** start Records for this task **
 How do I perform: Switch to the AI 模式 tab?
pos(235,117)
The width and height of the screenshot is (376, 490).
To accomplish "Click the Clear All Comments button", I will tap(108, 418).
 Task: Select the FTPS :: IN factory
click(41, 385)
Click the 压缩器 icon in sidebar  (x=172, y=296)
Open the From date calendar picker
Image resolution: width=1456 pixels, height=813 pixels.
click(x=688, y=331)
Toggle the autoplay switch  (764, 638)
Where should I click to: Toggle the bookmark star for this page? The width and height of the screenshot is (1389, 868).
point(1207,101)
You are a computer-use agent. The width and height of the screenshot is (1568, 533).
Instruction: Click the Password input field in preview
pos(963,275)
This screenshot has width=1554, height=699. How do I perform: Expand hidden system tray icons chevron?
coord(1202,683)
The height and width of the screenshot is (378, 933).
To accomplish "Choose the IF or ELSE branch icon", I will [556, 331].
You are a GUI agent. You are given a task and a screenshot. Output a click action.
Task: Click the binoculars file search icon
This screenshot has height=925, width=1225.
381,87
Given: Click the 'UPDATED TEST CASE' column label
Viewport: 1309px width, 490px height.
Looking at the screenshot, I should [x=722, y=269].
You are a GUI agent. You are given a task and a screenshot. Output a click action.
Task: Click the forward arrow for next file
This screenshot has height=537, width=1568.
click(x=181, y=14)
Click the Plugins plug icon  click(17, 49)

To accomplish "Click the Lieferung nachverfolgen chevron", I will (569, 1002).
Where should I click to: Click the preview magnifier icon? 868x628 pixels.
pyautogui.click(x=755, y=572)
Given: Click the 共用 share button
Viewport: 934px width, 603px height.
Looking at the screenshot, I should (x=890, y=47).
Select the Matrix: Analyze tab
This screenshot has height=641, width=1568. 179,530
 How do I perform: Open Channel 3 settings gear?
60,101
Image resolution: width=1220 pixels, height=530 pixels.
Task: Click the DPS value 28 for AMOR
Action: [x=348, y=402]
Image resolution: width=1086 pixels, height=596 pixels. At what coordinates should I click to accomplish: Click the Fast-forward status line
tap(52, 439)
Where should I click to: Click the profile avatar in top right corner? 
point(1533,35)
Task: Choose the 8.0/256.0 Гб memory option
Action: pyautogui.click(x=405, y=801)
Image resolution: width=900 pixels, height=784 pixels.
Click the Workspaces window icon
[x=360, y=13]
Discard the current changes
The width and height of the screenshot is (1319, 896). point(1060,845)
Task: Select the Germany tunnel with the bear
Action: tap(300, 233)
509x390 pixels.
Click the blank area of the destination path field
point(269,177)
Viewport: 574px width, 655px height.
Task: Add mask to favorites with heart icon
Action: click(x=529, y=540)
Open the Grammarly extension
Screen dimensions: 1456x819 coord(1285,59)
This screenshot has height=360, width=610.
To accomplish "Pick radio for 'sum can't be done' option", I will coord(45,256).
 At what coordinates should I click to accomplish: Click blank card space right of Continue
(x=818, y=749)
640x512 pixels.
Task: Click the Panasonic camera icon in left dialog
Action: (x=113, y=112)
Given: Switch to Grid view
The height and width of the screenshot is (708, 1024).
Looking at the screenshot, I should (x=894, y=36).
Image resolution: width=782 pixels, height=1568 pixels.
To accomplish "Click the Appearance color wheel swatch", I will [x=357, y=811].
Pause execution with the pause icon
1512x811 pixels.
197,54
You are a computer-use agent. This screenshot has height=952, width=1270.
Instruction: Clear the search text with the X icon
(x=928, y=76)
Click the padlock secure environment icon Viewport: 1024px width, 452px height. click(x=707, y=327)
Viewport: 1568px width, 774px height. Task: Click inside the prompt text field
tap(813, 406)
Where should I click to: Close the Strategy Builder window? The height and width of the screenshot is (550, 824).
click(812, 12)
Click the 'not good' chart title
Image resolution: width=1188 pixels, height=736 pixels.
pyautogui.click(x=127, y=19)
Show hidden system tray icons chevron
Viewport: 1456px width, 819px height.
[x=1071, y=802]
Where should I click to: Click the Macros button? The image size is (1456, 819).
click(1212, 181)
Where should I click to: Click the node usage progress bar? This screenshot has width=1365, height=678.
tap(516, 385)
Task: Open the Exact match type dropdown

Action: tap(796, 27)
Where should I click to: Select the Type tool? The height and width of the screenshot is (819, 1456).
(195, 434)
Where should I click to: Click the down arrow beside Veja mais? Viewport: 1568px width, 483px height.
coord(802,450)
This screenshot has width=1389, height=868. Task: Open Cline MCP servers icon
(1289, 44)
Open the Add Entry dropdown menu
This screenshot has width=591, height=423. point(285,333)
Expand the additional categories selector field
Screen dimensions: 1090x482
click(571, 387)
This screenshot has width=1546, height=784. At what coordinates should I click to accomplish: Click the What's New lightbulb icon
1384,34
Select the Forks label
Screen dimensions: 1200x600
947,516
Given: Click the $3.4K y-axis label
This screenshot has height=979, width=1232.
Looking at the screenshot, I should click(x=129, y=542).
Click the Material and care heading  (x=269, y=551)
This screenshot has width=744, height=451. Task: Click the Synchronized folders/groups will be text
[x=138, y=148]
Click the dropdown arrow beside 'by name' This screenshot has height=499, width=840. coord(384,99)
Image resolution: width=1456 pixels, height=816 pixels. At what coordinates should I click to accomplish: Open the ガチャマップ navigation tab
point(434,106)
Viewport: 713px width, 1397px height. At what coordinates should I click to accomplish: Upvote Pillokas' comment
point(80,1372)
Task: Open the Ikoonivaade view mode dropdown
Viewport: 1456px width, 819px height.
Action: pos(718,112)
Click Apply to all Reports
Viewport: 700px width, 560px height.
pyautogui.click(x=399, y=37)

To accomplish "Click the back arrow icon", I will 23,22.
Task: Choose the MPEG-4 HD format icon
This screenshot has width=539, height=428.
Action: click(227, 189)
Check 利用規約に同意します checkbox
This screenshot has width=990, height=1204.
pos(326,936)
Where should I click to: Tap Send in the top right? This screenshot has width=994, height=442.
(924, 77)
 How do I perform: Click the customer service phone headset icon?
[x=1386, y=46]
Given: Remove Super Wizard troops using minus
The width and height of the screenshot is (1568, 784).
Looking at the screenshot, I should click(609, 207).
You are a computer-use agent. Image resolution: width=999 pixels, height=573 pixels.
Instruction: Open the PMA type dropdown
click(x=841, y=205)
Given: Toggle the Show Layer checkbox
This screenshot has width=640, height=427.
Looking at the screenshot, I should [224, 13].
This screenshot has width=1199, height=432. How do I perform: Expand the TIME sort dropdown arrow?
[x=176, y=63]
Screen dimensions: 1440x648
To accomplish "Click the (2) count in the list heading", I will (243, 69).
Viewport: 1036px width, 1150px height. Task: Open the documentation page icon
** end Records for this task **
◆ The exercise
Retype the material word for word, starting at the line that contains "Where should I click to: Select" and ending at the line that contains "I will 23,22.".

◆ Task output
Where should I click to: Select the Type tool? The height and width of the screenshot is (819, 1456).
(195, 434)
Where should I click to: Click the down arrow beside Veja mais? Viewport: 1568px width, 483px height.
coord(802,450)
This screenshot has width=1389, height=868. Task: Open Cline MCP servers icon
(1289, 44)
Open the Add Entry dropdown menu
This screenshot has width=591, height=423. point(285,333)
Expand the additional categories selector field
Screen dimensions: 1090x482
click(571, 387)
This screenshot has width=1546, height=784. At what coordinates should I click to accomplish: Click the What's New lightbulb icon
1384,34
Select the Forks label
Screen dimensions: 1200x600
947,516
Given: Click the $3.4K y-axis label
This screenshot has height=979, width=1232.
Looking at the screenshot, I should click(x=129, y=542).
Click the Material and care heading  (x=269, y=551)
This screenshot has width=744, height=451. Task: Click the Synchronized folders/groups will be text
[x=138, y=148]
Click the dropdown arrow beside 'by name' This screenshot has height=499, width=840. coord(384,99)
Image resolution: width=1456 pixels, height=816 pixels. At what coordinates should I click to accomplish: Open the ガチャマップ navigation tab
point(434,106)
Viewport: 713px width, 1397px height. At what coordinates should I click to accomplish: Upvote Pillokas' comment
point(80,1372)
Task: Open the Ikoonivaade view mode dropdown
Viewport: 1456px width, 819px height.
Action: pos(718,112)
Click Apply to all Reports
Viewport: 700px width, 560px height.
pyautogui.click(x=399, y=37)

To accomplish "Click the back arrow icon", I will 23,22.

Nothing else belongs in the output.